▸ **SOURCE PASSAGE**
-- BEGIN --
Skip to content

rolling_cv

rolling_cv

Rolling cross-validation for time-series models.

RollingCV

RollingCV(
    initial_train_size: int, test_size: int, step: int = 1
)

Generates indices for rolling cross-validation splits.

This is adapted from the MLSP project for time-series validation.

PARAMETER DESCRIPTION
initial_train_size

Size of the initial training set.

TYPE: int

test_size

Size of the test set (forecast horizon).

TYPE: int

step

Step size to move the training window forward.

TYPE: int DEFAULT: 1

Source code in fplx/models/rolling_cv.py
def __init__(self, initial_train_size: int, test_size: int, step: int = 1):
    if initial_train_size <= 0 or test_size <= 0 or step <= 0:
        raise ValueError(
            "initial_train_size, test_size, and step must be positive integers."
        )
    self.initial_train_size = initial_train_size
    self.test_size = test_size
    self.step = step

split

split(X) -> Generator[tuple[ndarray, ndarray], None, None]

Generate indices to split data into training and test sets.

PARAMETER DESCRIPTION
X

Time series data.

TYPE: array - like

YIELDS DESCRIPTION
train_indices

The training set indices for that split.

TYPE:: ndarray

test_indices

The testing set indices for that split.

TYPE:: ndarray

Source code in fplx/models/rolling_cv.py
def split(self, X) -> Generator[tuple[np.ndarray, np.ndarray], None, None]:
    """
    Generate indices to split data into training and test sets.

    Parameters
    ----------
    X : array-like
        Time series data.

    Yields
    ------
    train_indices : np.ndarray
        The training set indices for that split.
    test_indices : np.ndarray
        The testing set indices for that split.
    """
    n_samples = len(X)
    if self.initial_train_size + self.test_size > n_samples:
        raise ValueError(
            "initial_train_size + test_size is larger than the number of samples."
        )

    train_start = 0
    while train_start + self.initial_train_size + self.test_size <= n_samples:
        train_end = train_start + self.initial_train_size
        test_end = train_end + self.test_size

        train_indices = np.arange(train_start, train_end)
        test_indices = np.arange(train_end, test_end)

        yield train_indices, test_indices

        train_start += self.step
-- END --
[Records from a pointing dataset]
-- BEGIN --
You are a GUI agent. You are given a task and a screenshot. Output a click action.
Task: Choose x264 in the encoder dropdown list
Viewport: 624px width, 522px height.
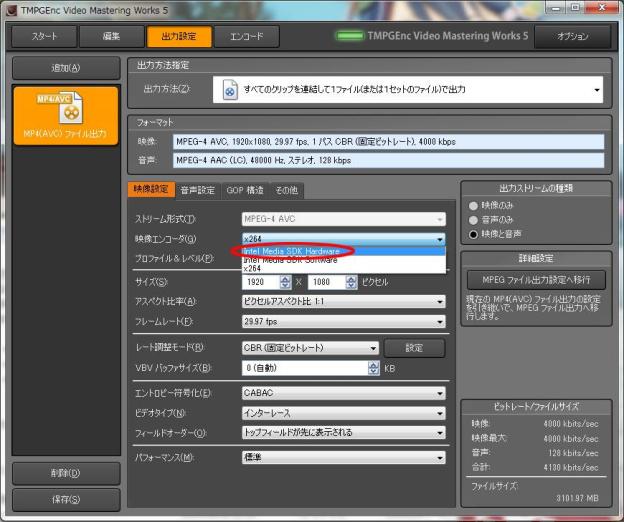pyautogui.click(x=254, y=268)
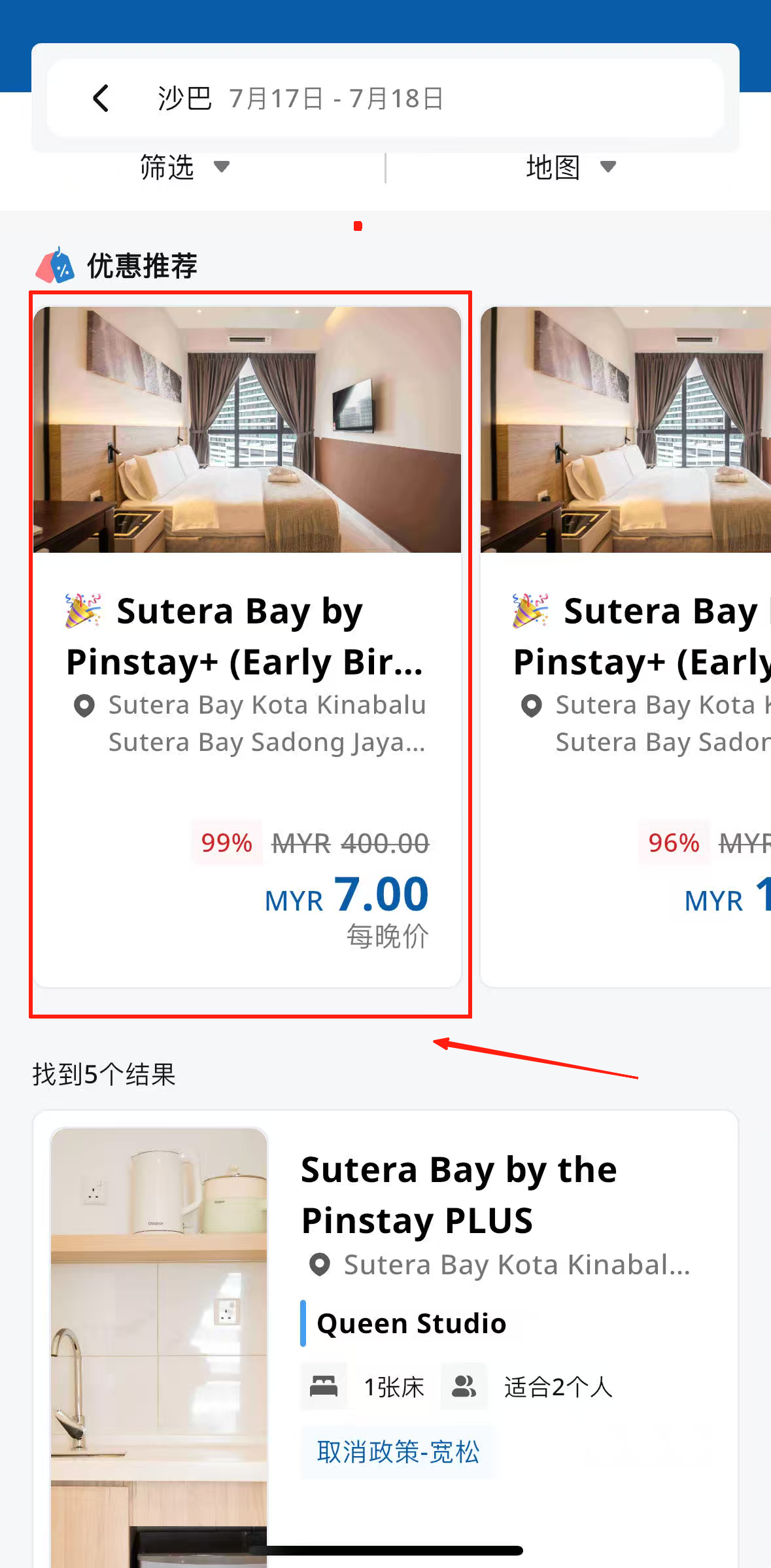771x1568 pixels.
Task: Click the party popper icon on second deal card
Action: coord(530,610)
-- END --
▸ **PROBLEMS TO SOLVE**
A - Reproduce everything in the RollingCV documentation from "if self.initial_train_size +" down to "test_indices = np.arange(train_end, test_end)".
B - According to the RollingCV documentation, what does test_size specify?
C - Using the RollingCV documentation, explain when the split method raises a ValueError before producing any indices.
Rely only on the RollingCV documentation.

▸ **RESPONSE LIST**
A -
if self.initial_train_size + self.test_size > n_samples:
        raise ValueError(
            "initial_train_size + test_size is larger than the number of samples."
        )

    train_start = 0
    while train_start + self.initial_train_size + self.test_size <= n_samples:
        train_end = train_start + self.initial_train_size
        test_end = train_end + self.test_size

        train_indices = np.arange(train_start, train_end)
        test_indices = np.arange(train_end, test_end)

B - The size of the test set, which is the forecast horizon.

C - It raises a ValueError when initial_train_size plus test_size is larger than the number of samples in X. The error message states that this sum is larger than the number of samples.